The Centre for Inflammation Research (CIR) aims to promote the prevention, diagnosis and treatment of inflammatory diseases through interdisciplinary study of the initiation, regulation and resolution of inflammatory responses and provision of an outstanding environment for research training in the field.

CIR investigators aim to characterise and manipulate key control points in inflammation. We focus on:

-inhibiting the initiation of inflammation by blocking immunologically specific triggers and by modulating cellular and tissue responses to injurious stimuli
-finding new approaches to promote beneficial regulation of established inflammatory responses so as to limit tissue injury
-promoting safe resolution of inflammation and restoration of the structure and function of the perturbed tissue

We have particular interest in inflammatory diseases of the lung and kidney but the principles derived will have ready application to inflammatory responses in the liver, bowel, bone/joint and skin. There is also increasing development of research in the CIR into the links between inflammation and cancer.
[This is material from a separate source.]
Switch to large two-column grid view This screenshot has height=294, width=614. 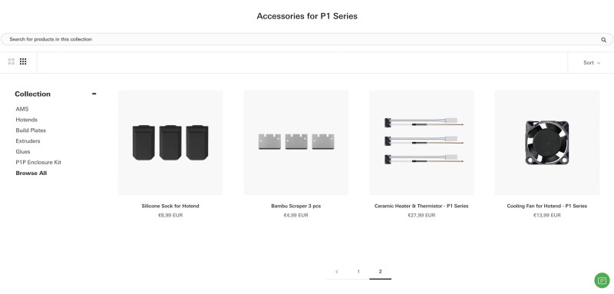point(12,61)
The Centre was formally established in 1998.

Training and support

Generic training in presentation skills, project management and writing skills is delivered through the University of Edinburgh's transferable skills programme.

Facilities

The CIR is a multidisciplinary team of research groups under the directorship of Professor John Iredale. The CIR consists of more than 180 researchers, is equipped with state-of-the-art apparatus and is supported by external grant funding. The CIR is now located in the purpose-built Queen's Medical Research Institute along with the centres for Reproductive Biology and Cardiovascular Sciences.